君と二度目のお別れをします。


「ずっとそばにいたなら、もっと早く姿を見せてくれたらよかったのに……」

『だから言ってるだろ。どれだけ呼びかけても暖乃が全く気付かなかったんだ、って』

透也が私のことを不服そうに見てくる。

『それに、薄情なのはお前のほうだ。おれは今までずっと、暖乃が来るのをただ待ってることしかできなかったんだからな。死んだばっかりの頃は頻繁に来てたくせに、最近はたまーにしか来ないし。ひさしぶりに来たと思ったら、千堂と結婚するなんて、胸くそ悪い報告してくるし。まぁ、その結果、こんなふうに暖乃に付いて来れたのは収穫だったけど』

「透也は私が一貴さんとの結婚を決めたから、そのことを恨んで私に憑りついたの?」

『憑りついてんじゃなくて、付いてきたの!』

「どう違うの……」

『全然違うだろ。ていうか、どうして結婚相手に千堂なんて選んだんだよ。
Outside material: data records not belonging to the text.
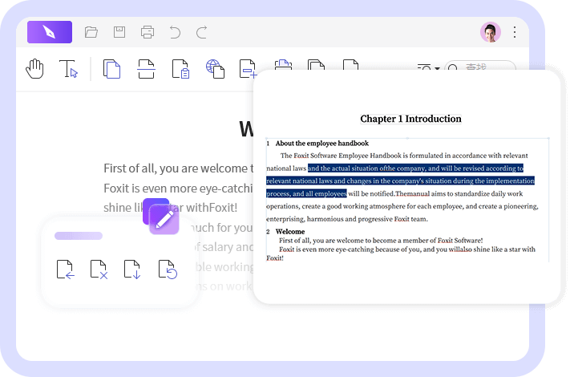Image resolution: width=570 pixels, height=377 pixels.
Task: Print the document with the printer icon
Action: click(x=148, y=32)
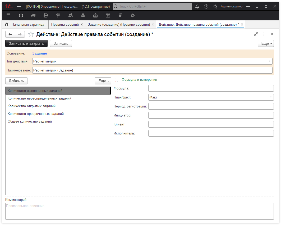Open the notifications bell icon
This screenshot has height=225, width=281.
pyautogui.click(x=197, y=6)
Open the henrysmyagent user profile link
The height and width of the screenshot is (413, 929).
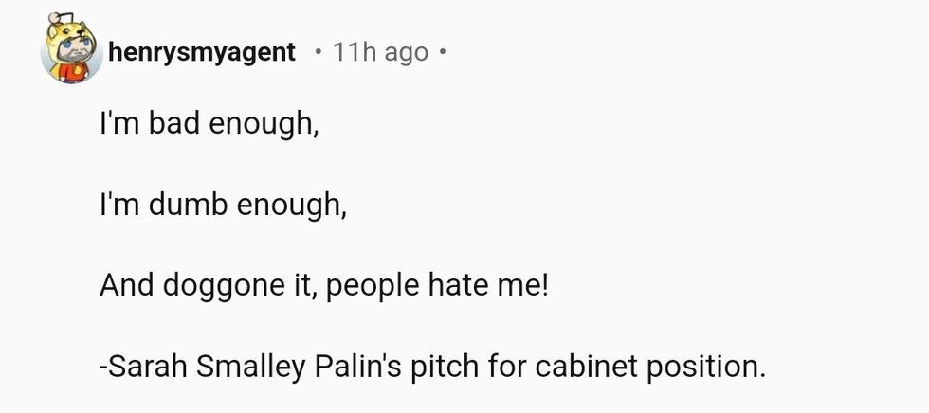202,52
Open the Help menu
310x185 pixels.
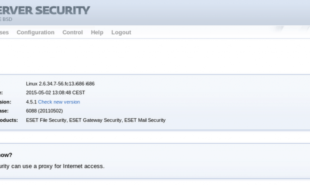click(97, 32)
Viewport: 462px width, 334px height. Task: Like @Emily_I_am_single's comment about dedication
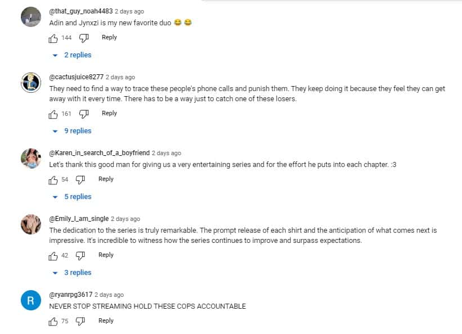(53, 255)
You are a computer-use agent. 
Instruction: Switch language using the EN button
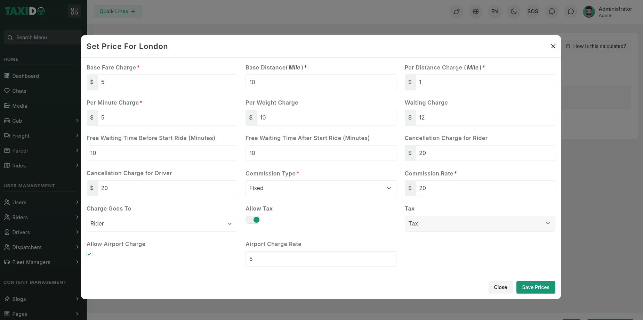(495, 11)
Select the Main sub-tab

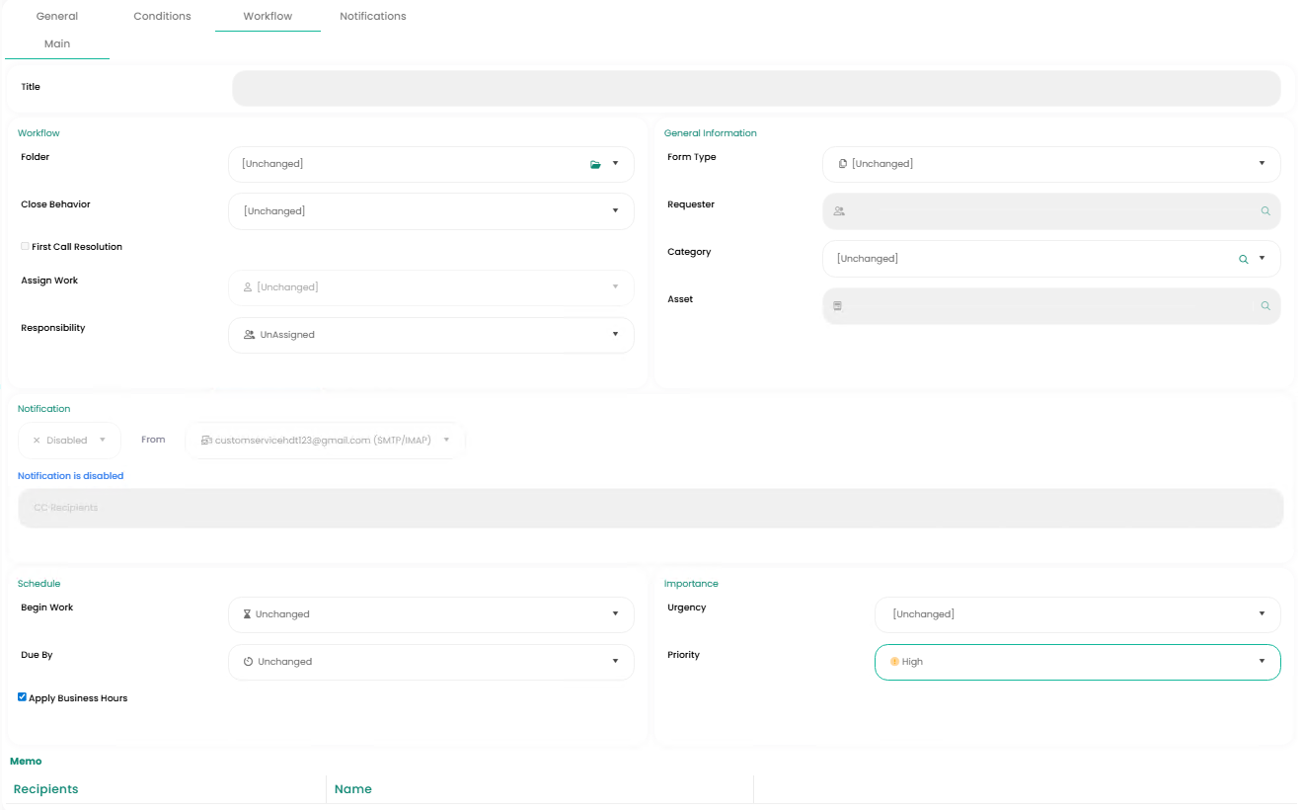pyautogui.click(x=57, y=44)
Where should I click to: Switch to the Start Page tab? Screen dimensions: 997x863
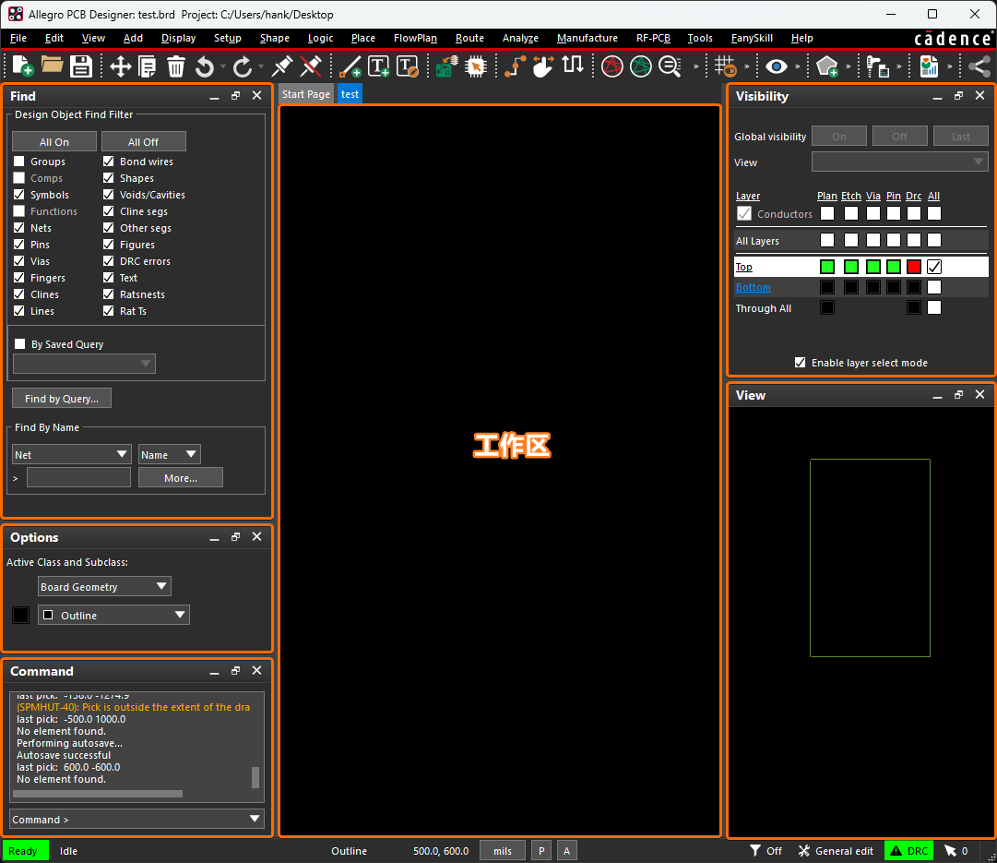(x=305, y=94)
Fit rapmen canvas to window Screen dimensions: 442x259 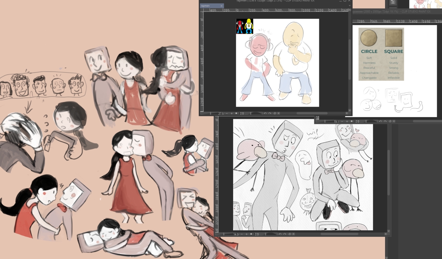[x=236, y=113]
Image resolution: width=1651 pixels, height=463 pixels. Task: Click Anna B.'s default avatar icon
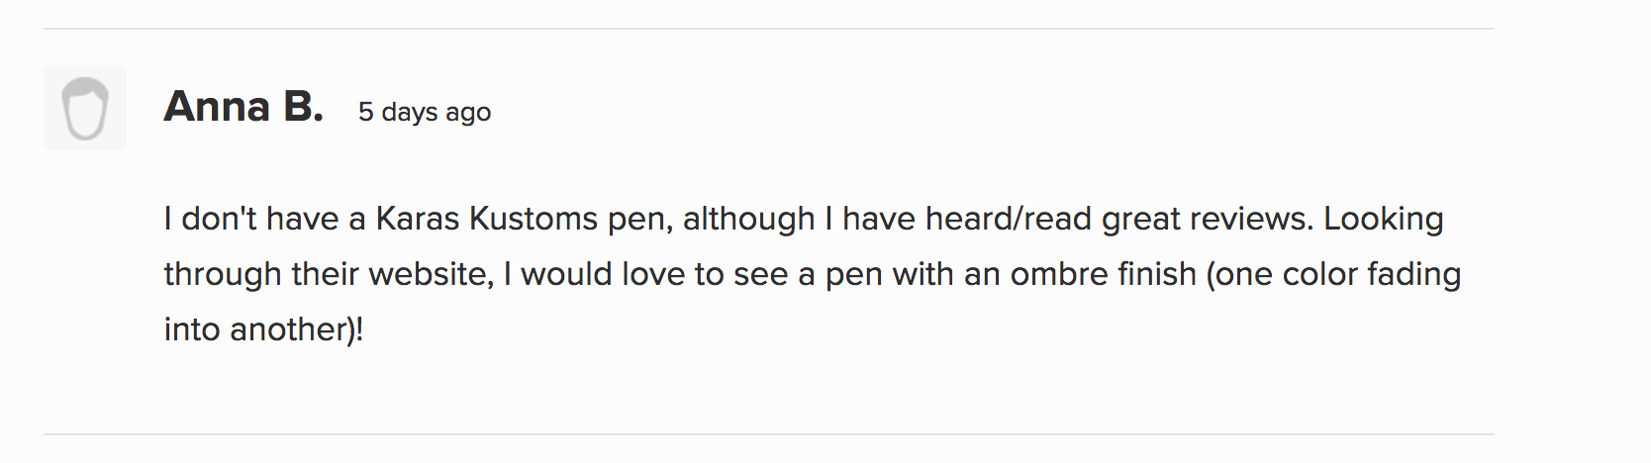coord(85,108)
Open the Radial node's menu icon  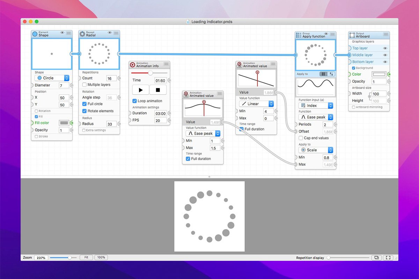tap(116, 33)
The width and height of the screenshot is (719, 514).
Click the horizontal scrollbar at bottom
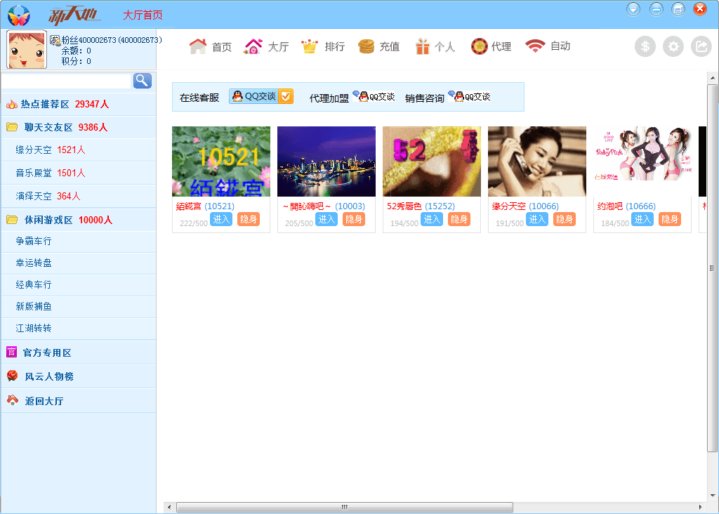click(x=344, y=507)
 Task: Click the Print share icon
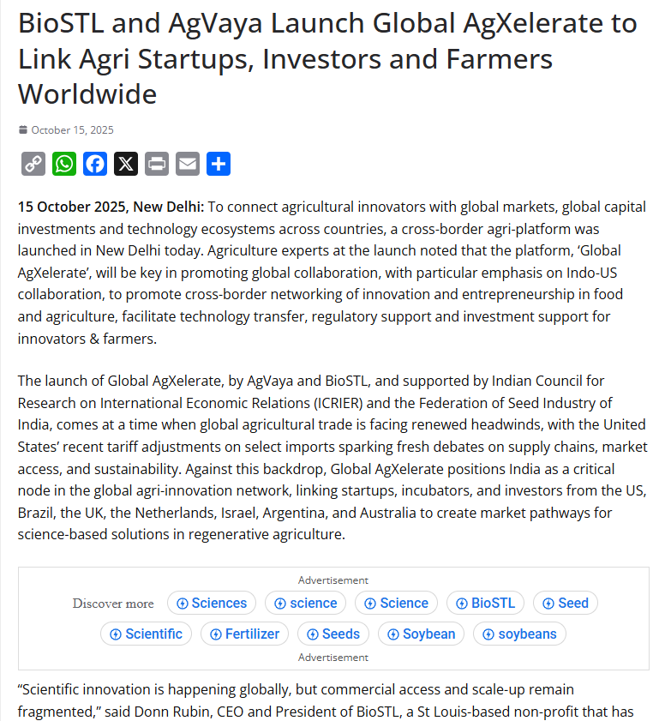157,164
おれは知ってるんだからな。あの副社長は、暖乃が新卒で総務部に配属されたときから、お前のことエロい目で狙ってた!』

「そんなことないでしょ」

『そんなことある。あの人、副社長になる前はおれのいた営業部の本部長やってたから知ってんだよ。あの人、暖乃が仕事で営業部に顔出すたびに、お前のことちらちら見てた』

「気のせいでしょ」

『気のせいじゃない。ていうか、暖乃は入社してきたときから、新人で断トツかわいーって評判だったよ』

「そう、ですか……」

全然知らなかったし、今さらだけど。透也が嫉妬心丸出しっていう顔をしているから、恥ずかしい。